Vozinha, Capo Verde (Getty Images)

Mondiali 2026, top&flop della giornata: Vozinha eroico, Oyarzabal inguardabile

Vozinha para tutto, Oyarzabal non calcia mai: il meglio e il peggio della quinta giornata dei Mondiali 2026
Niccolò Di Leo
Vozinha, Capo Verde (Getty Images)

Mondiali 2026, giorno 5: i top

Vozinha

A quarant’anni si può fare ancora la differenza in un Mondiale. A quarant’anni ci si può ancora commuovere per essere stato il protagonista di un risultato storico. Forse atteso da una vita. Vozinha sarà ricordato per sempre per esser il portiere del Capo Verde che ha esordito al Mondiale e che l’ha fatto fermando la Spagna di Lamine Yamal. Le sue parate sono state vitali per uno 0-0 che ha lasciato tutti di senza parole. I suoi guantoni saranno incorniciati e messi in qualche museo. La storia di un’intera Nazione è passata anche per le sue mani.

Lukaku

C’è anche un po’ di Serie A in questa giornata di Mondiale. Romelu Lukaku è uno dei giocatori che hanno portato la svolta nella partita tra Belgio ed Egitto. Entrato sull’1-0 per la formazione di Momo Salah, infatti, l’attaccante di proprietà del Napoli ha offerto un contributo importante, soprattutto sul fronte offensivo, entrando anche nell’azione del pareggio e causando l’autorete di Hany che vale l’1-1 finale.

Al Owais

Da un portiere che fa la storia con Capo Verde a uno che regala all’Arabia Saudita una notte da top. Durante la partita tra i Falchi Verdi e l’Uruguay a rubarsi la scena e rendere ardua la rimonta della squadra del Loco Bielsa è Al Owais. La sfida sfida vinta su Vinas e le parate su Valverde e Ugarte sono degli autentici capolavori che gli permettono di godersi un momento di gloria in una notte importante per la sua Nazionale che, soprattutto grazie a lui, inizia in modo estremamente positivo il proprio cammino nel torneo.

Just

In una giornata in cui gli attaccanti sono venuti meno al proprio dovere, siamo chiamati a esaltare con maggior enfasi chi realizza una doppietta. Da grande sfavorita la Nuova Zelanda pareggia contro l’Iran, ma soprattuto fa la partita, la controlla e va due volte in vantaggio. Il merito? Offensivamente parlando è tutto merito di Elijah Henry Just, ala destra del Motherwell che con i due gol messi a segno sale in cima alla classifica capocannonieri e porta un punto Mondiale alla squadra.

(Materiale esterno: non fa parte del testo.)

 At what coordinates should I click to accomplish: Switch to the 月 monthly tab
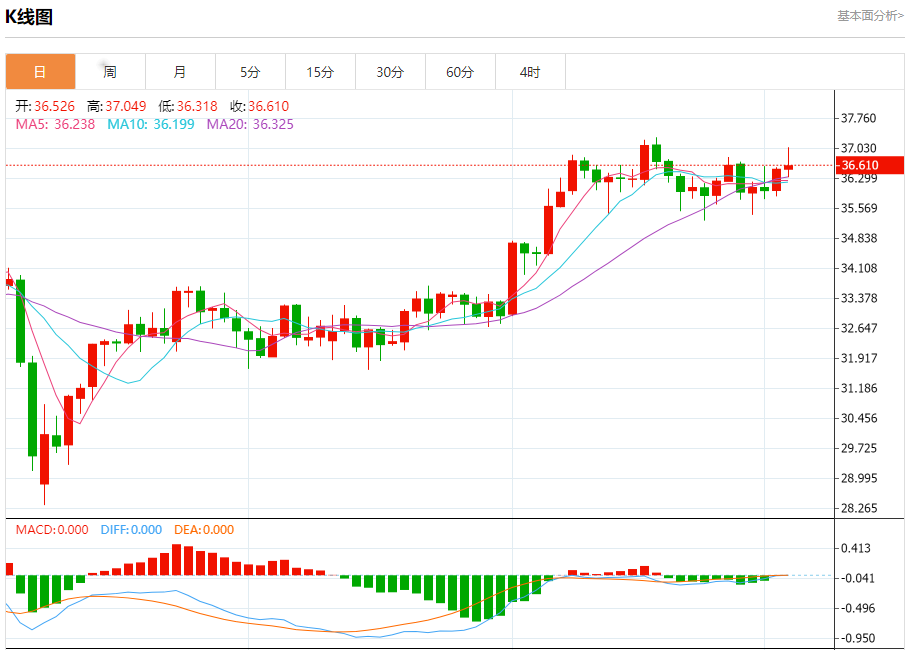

Mondiali 2026, giorno 5: i top

Oyarzabal

Nemmeno un pallone toccato per i primi trenta minuti di gioco. Potrebbe bastare questo per spiegare l’inserimento di Oyarzabal tra i flop di questa giornata del Mondiale. Soprattutto considerando che un dato del genere non si verificava dal 1966. Poi si potrebbe aggiungere il fatto che l’attaccante della Spagna non riesce mai a impensierire Capo Verde, non la più ostica delle avversarie, mettendo il suo zampino nella partita, ma solo per favorire un drammatico pareggio a reti bianche. Oyarzabal non punge e non è mai pericoloso. La sua si candida per essere la peggior prestazione dell’intera prima giornata del torneo.

Hany

C’è anche sfortuna, questo è certo, ma nell’1-1 dell’Egitto contro il Belgio il suo nome entra nel tabelline dal lato sbagliato. La sua deviazione sul tocco di Lukaku è fatale e costa ai compagni il pareggio. La prova di Hany non è drammatica, ma neanche positiva e in una sfida in cui il rendimento è stato coerente da parte di tutti a esser penalizzato è chi ha inciso negativamente sul risultato finale.

Nunez

Se la prestazione di Oyarzabal con la Spagna è negativa, quella di Darwin Nunez con l’Uruguay non è di gran lunga migliore. L’attaccante dell’Al Hilal non è mai pungente. Nonostante i tanti palloni in area di rigore non riesce mai a farsi trovare libero e non calcia mai verso la porta difesa da Al Owais. Al 45′ Bielsa decide di richiamarlo in panchina per schierare Vinas punta: l’Uruguay cambia marcia e inizia a creare a raffica.

Crocombe

Non può nulla sui gol dell’Iran, la sua prestazione non è negativa, ma certe sbavature le paghi. Crocombe para e non interviene solo quando impossibile farlo, ma decide di macchiare la propria serata con alcuni errori e con latri da matita blu. Come quando per rinviare ci impiega troppo tempo, perde palla e per poco non fa subire il gol alla propria squadra. Oggi l’Iran lo ha graziato, non sarà sempre così fortunato.